# Best way to fit these parts together.



## Jmanb13 (Apr 25, 2017)

I have a bar that is ~.55 inches in diameter. I have a hole that is currently drilled out to 3/8 with drill bit.

I want to turn down the bar and or enlarge the hole so that have a tight fit that is accurately centered and will resist radial forces. I assume that I would probably want to use a key to prevent slipping. 

What would be the best way to go about doing this?

I do not have access to a mill or press.


----------



## Wreck™Wreck (Apr 25, 2017)

Turn OD, bore ID and key both with a matching keyseat, done deal. Shafts and bores have been keyed together for well over 100 years.

Otherwise crossdrill and pin together, you appear to have no other options.


----------



## Jmanb13 (Apr 25, 2017)

Wreck™Wreck said:


> Turn OD, bore ID and key both with a matching keyseat, done deal. Shafts and bores have been keyed together for well over 100 years.
> 
> Otherwise crossdrill and pin together, you appear to have no other options.



Would boring or reaming the hole be a better idea in this situation? Keep in mind i'm still new to this, so I don't know when its better to bore vs ream a hole.

> _Aim 1_
Copy the forum thread's text from "Would boring or" to "ream a hole.".
> _Aim 2_
Decide whether each statement agrees with the forum thread on fitting the parts together, answering yes or no and quoting the words that decide it. (a) The person asking has a mill available. (b) The hole has been drilled out to 3/8 with a drill bit. (c) The first reply says shafts and bores have been keyed together for well over 100 years.

> _Information provided_

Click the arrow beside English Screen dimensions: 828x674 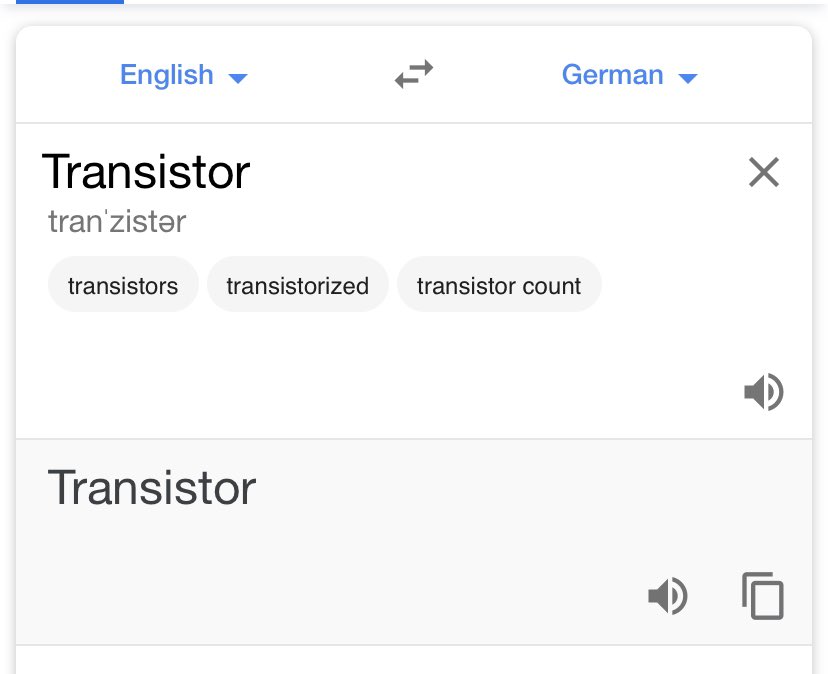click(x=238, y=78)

* * *

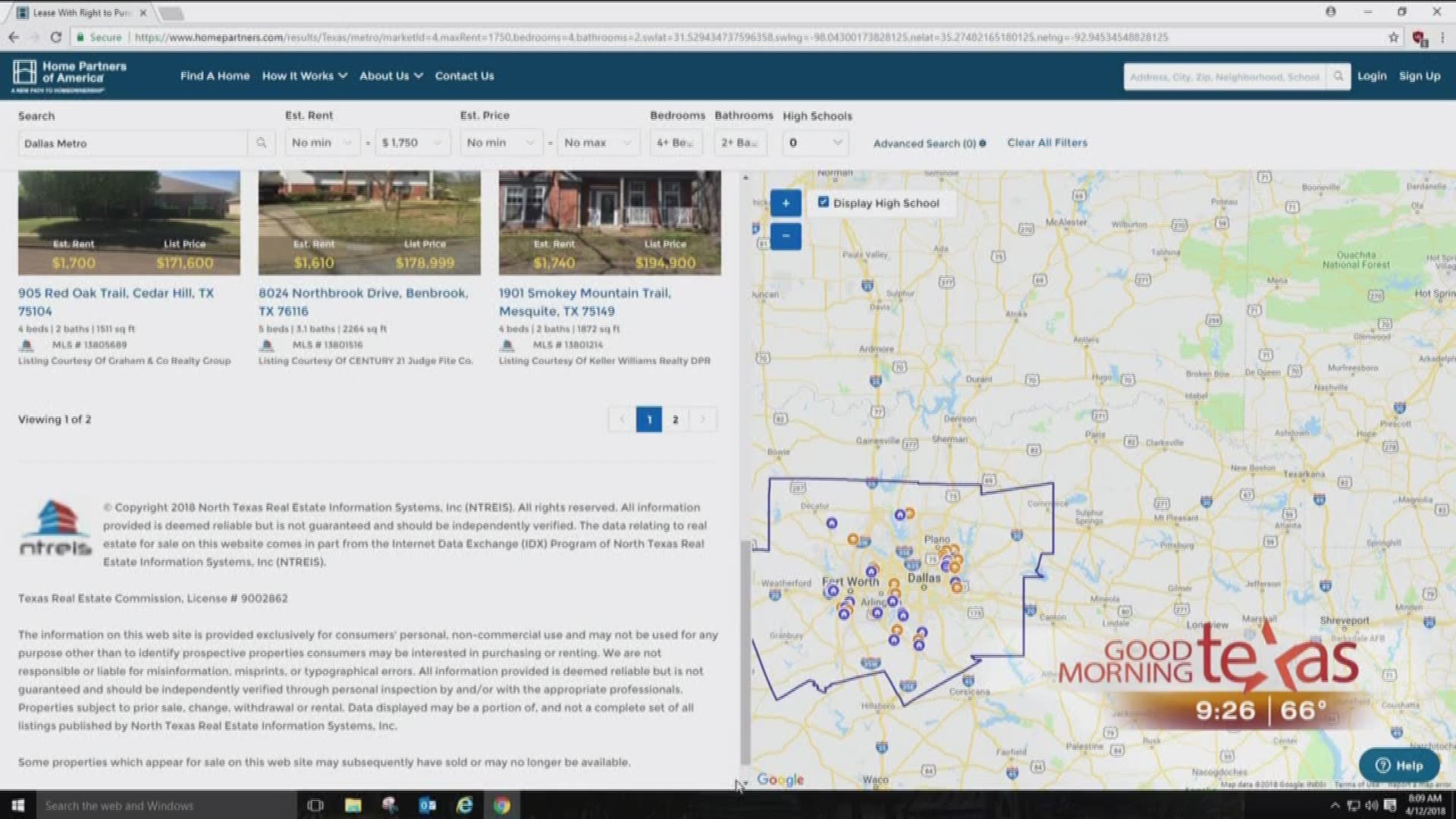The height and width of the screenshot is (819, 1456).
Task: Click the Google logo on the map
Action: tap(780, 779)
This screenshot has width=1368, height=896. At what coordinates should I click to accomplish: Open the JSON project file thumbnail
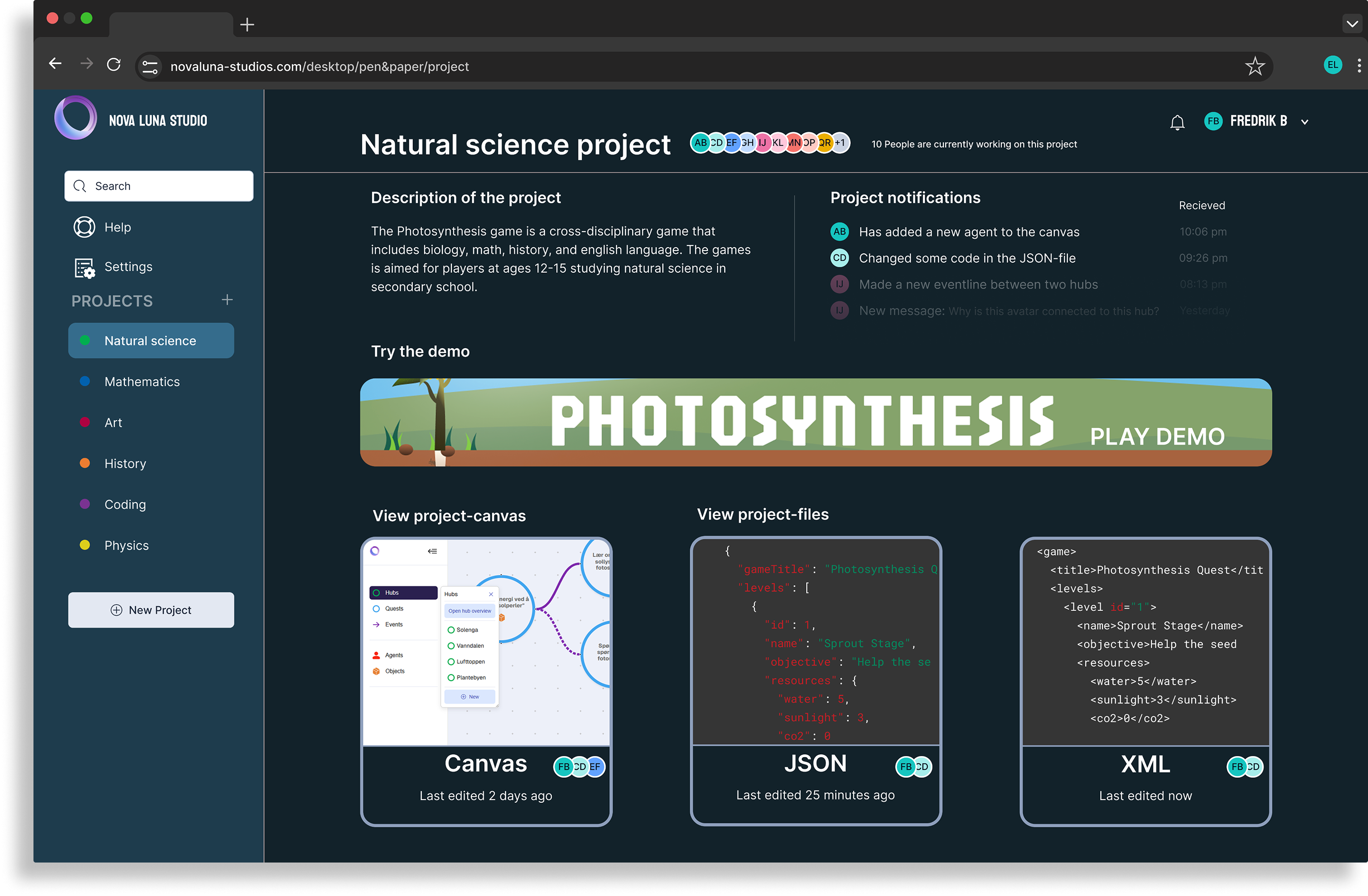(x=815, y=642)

> _Task response 1_
Would boring or reaming the hole be a better idea in this situation? Keep in mind i'm still new to this, so I don't know when its better to bore vs ream a hole.

> _Task response 2_
(a) No: "I do not have access to a mill or press."
(b) Yes: "I have a hole that is currently drilled out to 3/8 with drill bit."
(c) Yes: "Shafts and bores have been keyed together for well over 100 years."